• **Provided material**
________________

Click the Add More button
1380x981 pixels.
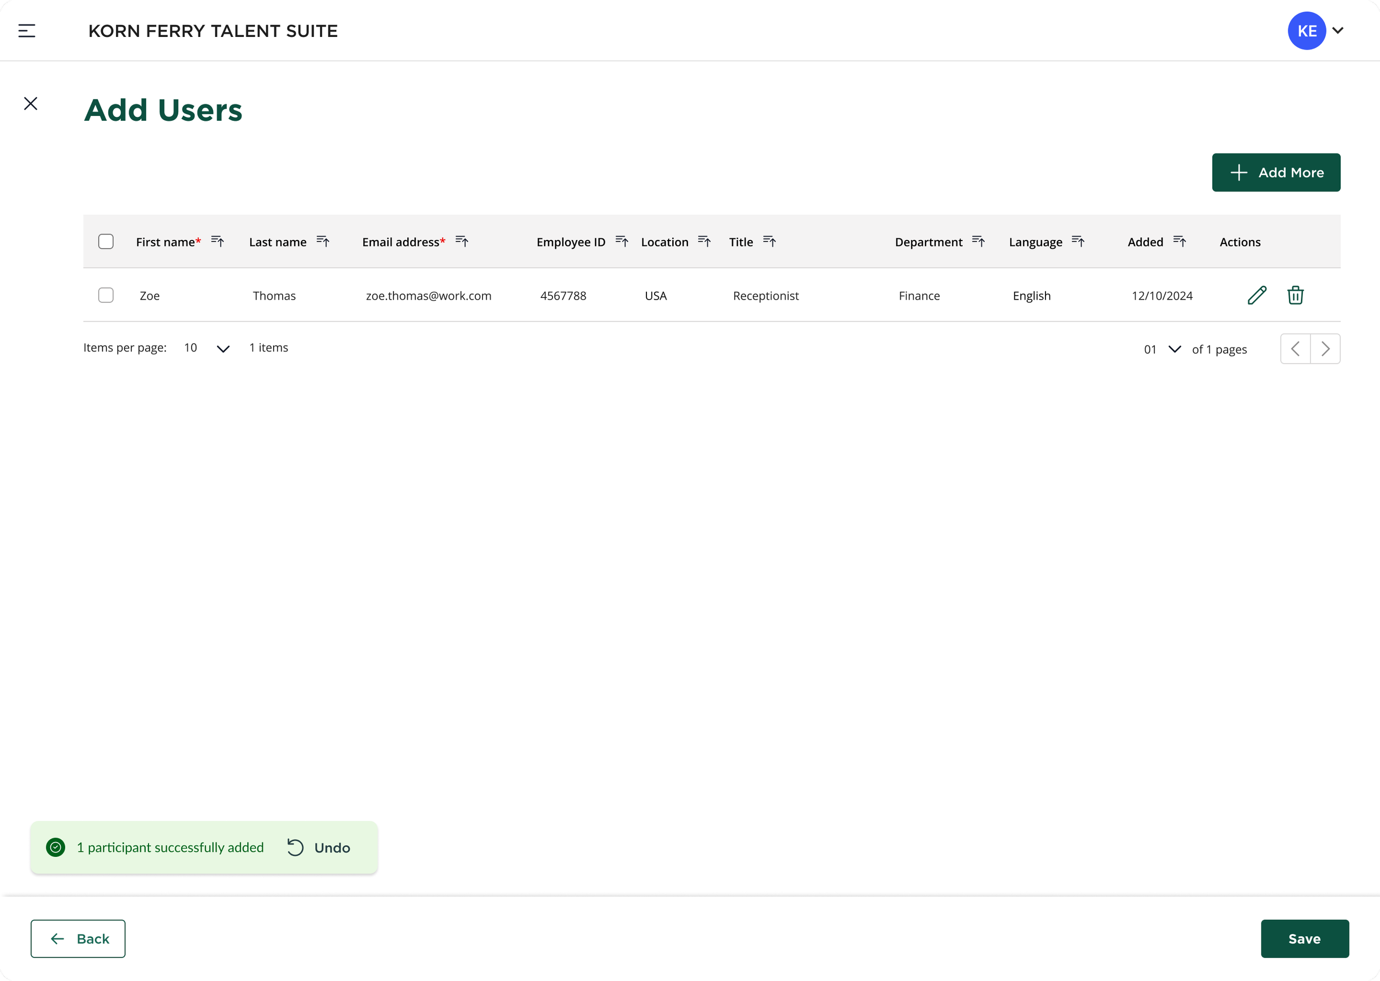tap(1275, 173)
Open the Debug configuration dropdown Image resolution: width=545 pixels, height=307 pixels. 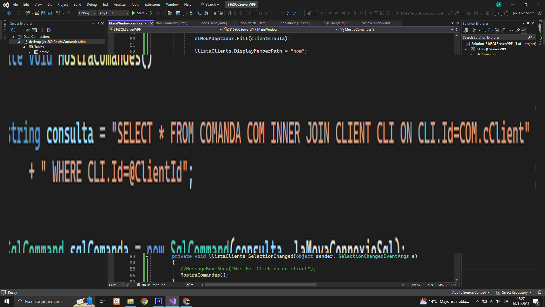coord(87,13)
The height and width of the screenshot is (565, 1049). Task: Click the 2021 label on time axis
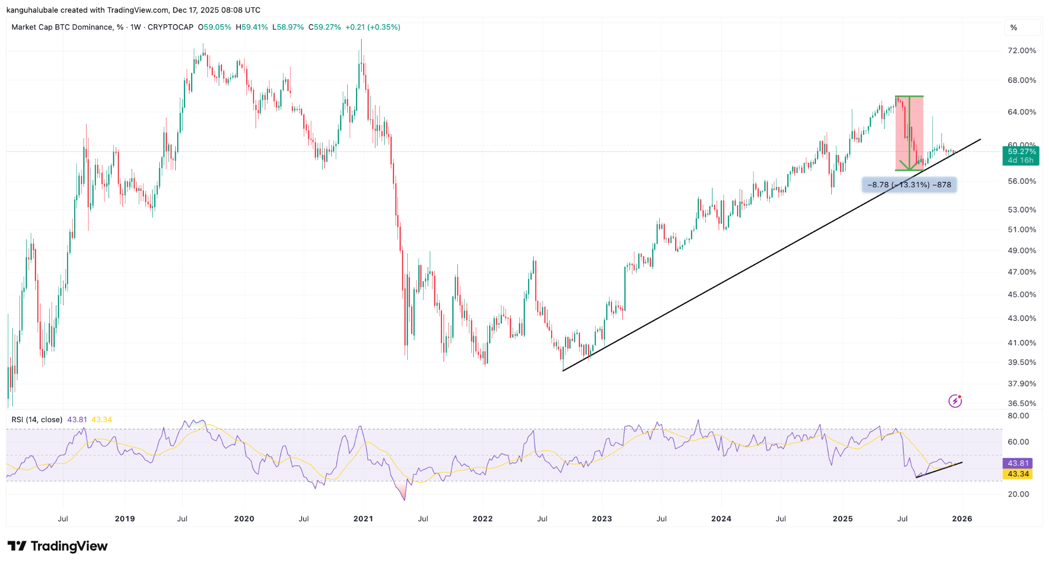363,518

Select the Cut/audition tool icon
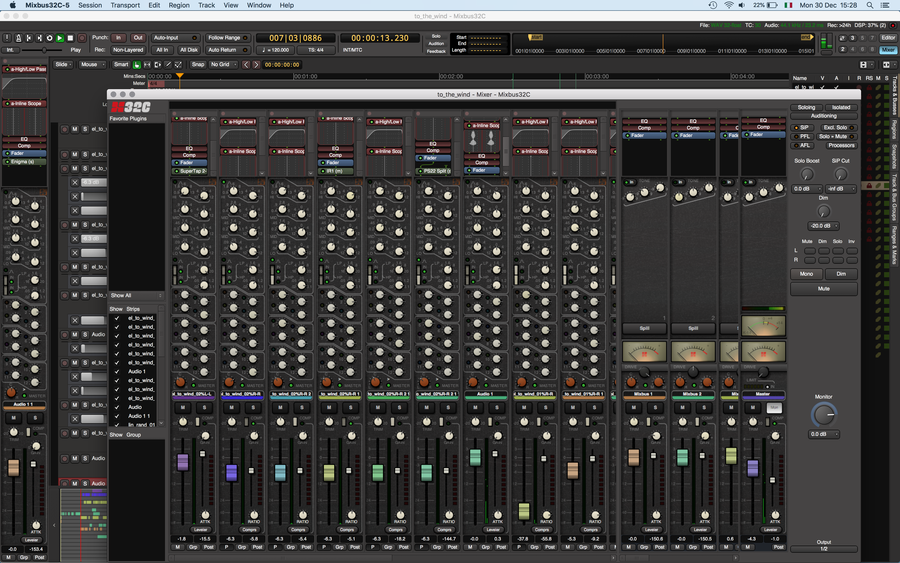(x=158, y=65)
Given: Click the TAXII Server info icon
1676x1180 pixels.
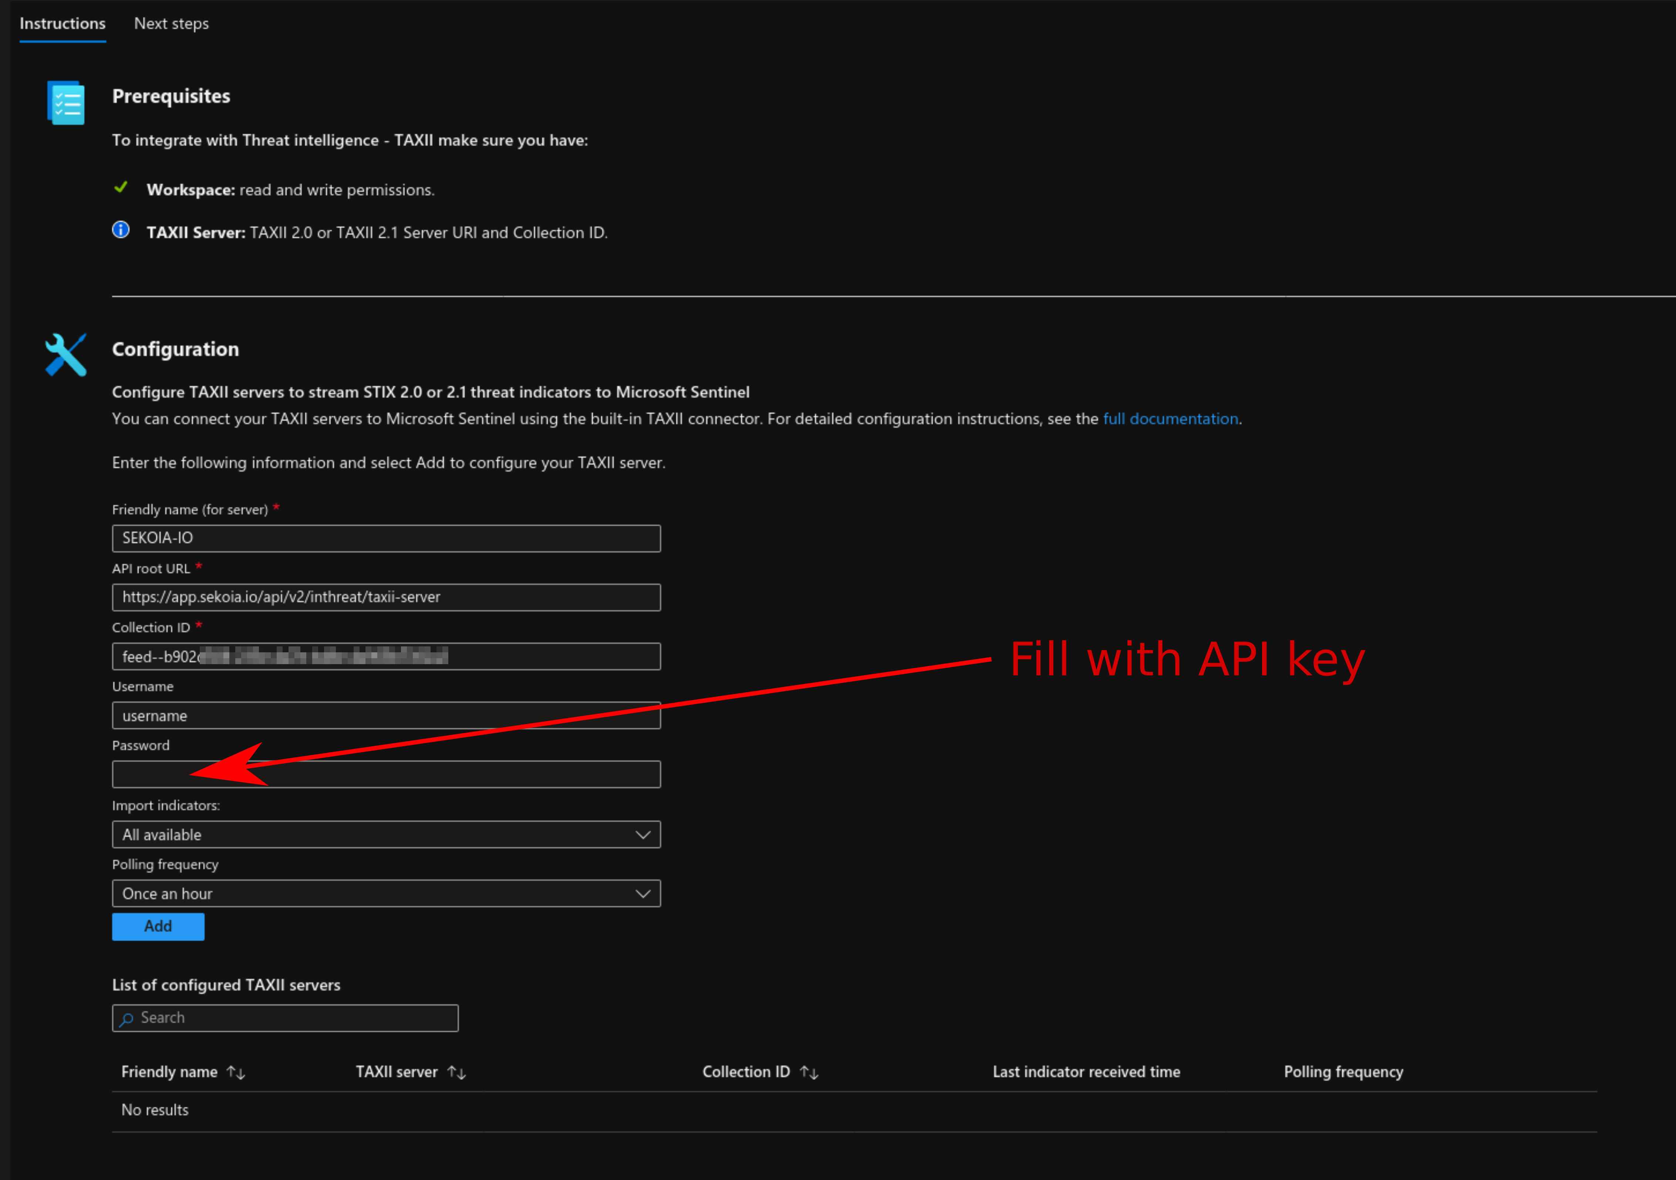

________________

• **Prompt**
Please write out exactly the lines from the one holding "The height and" through the last line of the material above, both included, as a copy without pictures.

• **The completed task**
The height and width of the screenshot is (565, 1049). Task: Click the 2021 label on time axis
363,518

Select the Cut/audition tool icon
(x=158, y=65)
Given: Click the TAXII Server info icon
1676x1180 pixels.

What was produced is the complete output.